At the center of this political stalemate are the militia of the opposition and the expiration of legitimacy of the current government. Each side legitimizes itself by pointing to illegitimacy of the other.
The government’s power has been eroding at a slow pace but the ruling regime has been propped up by the US and the European Community. The West is not ready to see Lebanon break up along side Iraq, Palestine and Afghanistan, not to mention Pakistan. The Syrian and Iranian backed opposition is getting bolder and it does not have much to loose by prolonging the paralysis of the status quo; since a continuation of current inaction would further destabilize the existing regime.
The situation is worse than it appears. In the past year alone, two pro-government MPs and one senior army general have been assassinated. An insurrection by a fundamentalist group was quieted at a high human cost by the army last summer, but the insurgents remain active covertly. The Palestinian refugee camps- population 400 000- are agitated and armed. The economy is unraveling and national debt is out of control. The young and the educated are leaving. The people are sick of politicians and they would accept almost any figure for a president in order to keep the lid on a potentially explosive sectarian political system.
After eleven months of quarreling about the required profile of the next president, the two sides have settled on a neutral figure, the chief of the national armed forces, General Michel Suleiman. But strangely, the parliament has failed to vote Suleiman in, as the constitution requires. The politicians are bickering on how the new president should govern, how many ministers the opposition would have in the new cabinet, should the existing government approve the transition in leadership, and finally, who the next prime minister would be?

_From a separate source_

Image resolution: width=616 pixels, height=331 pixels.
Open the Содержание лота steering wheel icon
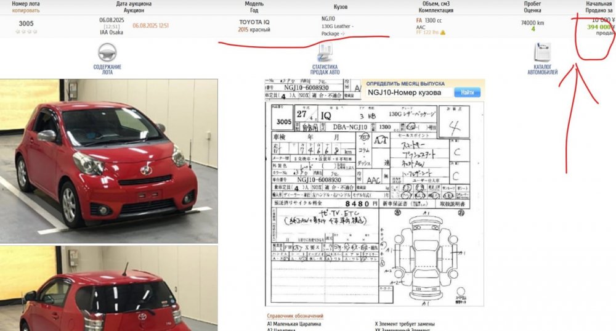[x=107, y=52]
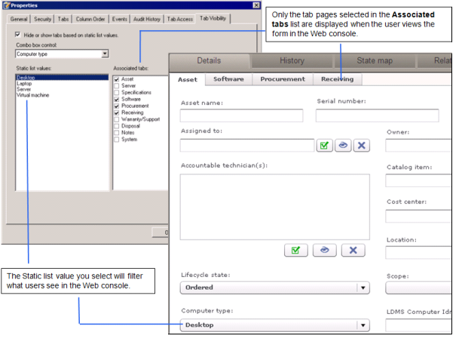
Task: Click green check icon below Accountable technicians box
Action: point(295,250)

Suleiman is in a precarious position and he must be wondering what to do next. Should Suleiman resign from his military post and explicitly declare himself as a candidate for the presidency? Should he come up with new and bold policy ideas that would accelerate and bolster his transition to the presidency? Is the General up to the challenge?
In addition to strong leadership the country needs a revised constitution that would take away the artificial political, albeit symbolic, privileges of the Christian community. Such irrational privileges expose the Christians – a minority of 35 %- to displaced anger from the larger society. Rotating the presidency among religious communities and the chief of the army may relieve the Christians from having to pretend to lead the country. In fact, Christians have been marginalized since the Taif Peace Accord that ended the civil war in 1990.
The political demands of the Shiite community need to be addressed with honesty in exchange for ideas of integrating its militia in the national army. It would help if Lebanon’s defense policy is re-examined to allow the state the monopoly for use of force within and across borders.
Suleiman has the loyalty of the army and the respect of the people. No other leader in the country enjoys such significant support and respect across the religious divide. Only Suleiman can deviate from the norm and speak to the entire nation with new ideas. The country has become so divided; the politicians are a product of the civil war and the sectarian political system is outdated.
The country lacks a unity government that would disqualify all leading politicians from holding new leadership posts. The future government is expected to prepare for a new round of parliamentary elections within a year. The new political system must reduce sectarian competition over executive positions and enhance respect for minorities.
Will Suleiman take on the challenge in a region that is used to tribal politics? Will Washington and regional powers allow Suleiman to rule with equidistance from their spheres of influence?
The Lebanese are under the illusion that a solution is reachable without a major change in political leadership and in power sharing. The government is bound to yield further to the opposition at some point in the near future, hopefully before the country falls apart.